Having babies does incredible things to the female body. Statistics show that the more intelligent the woman, the less likely she is to go the gestation route. South Korea has one of the highest educated populations, and its beauty standard is arguably the highest globally. Women value their looks over anything else, so they are not willing to sacrifice their bodies for men who are likelier than not to leave them for another woman.
Here Comes the Conundrum:
The South Korean population is declining. Women have refused to produce babies. The government has incentivised women who give birth, but its impact is near zero. One of the most homogeneous countries in the world, South Korea is very reluctant to go the Western route, where immigration is encouraged overseas to leverage the shortfall in-house. Koreans want to uphold their language, culture, tradition, and ethnicity.
However, Korean women are not making it easier for the demography; they would not let anything come in between the quest to look physically attractive to maintain the fierce Korean beauty standard. Already the capital of cosmetic surgery, Korean women will do almost anything to stay fit and young. Any woman weighing above 55kg is considered fat; by that, the majority of Nigerian women are overweight in the eyes of South Koreans. The average weight for a woman in Nigeria is 70kg.
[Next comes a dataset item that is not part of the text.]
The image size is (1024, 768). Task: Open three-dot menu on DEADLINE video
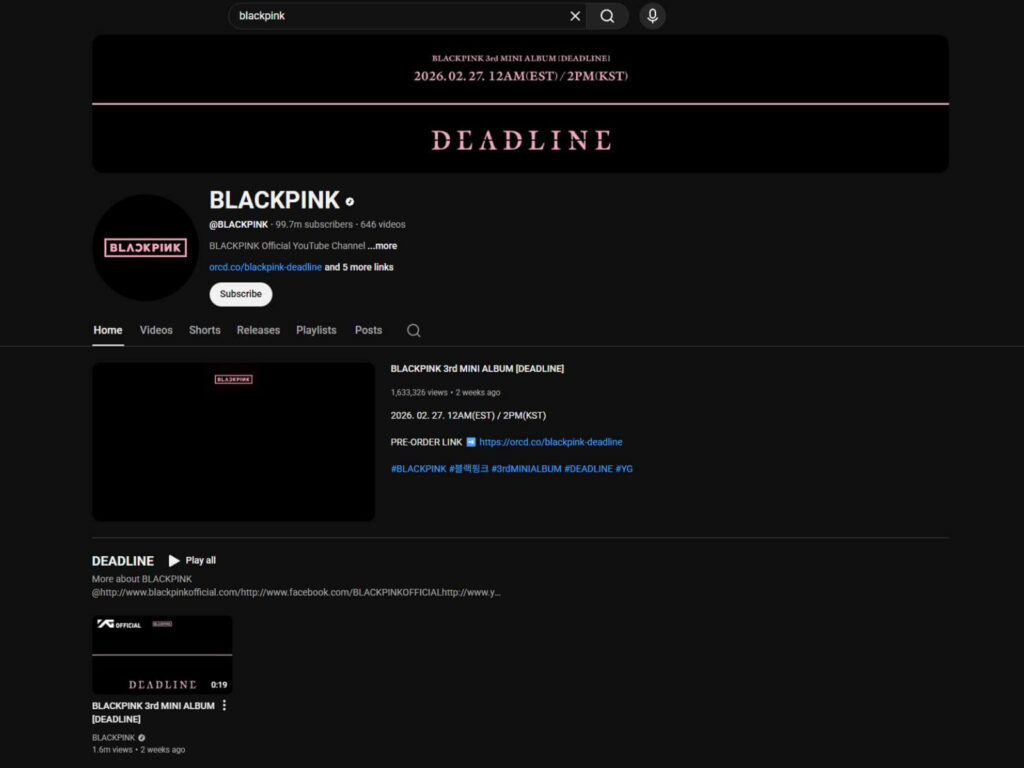(x=224, y=706)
The Reality of South Korea’s Population:
The South Korean population is declining faster than Kim Jong Un, sitting just under 200 kilometres from Seoul in Pyongyang, could run. No other country declines at such a rate. If the current trend continues, the 19–34 South Koreans will decline by half in under three decades. A whopping drop to 11% of the total population in a country where the age gap is widening against the backdrop of a record-low birthrate echoed the South Korean statistical agency.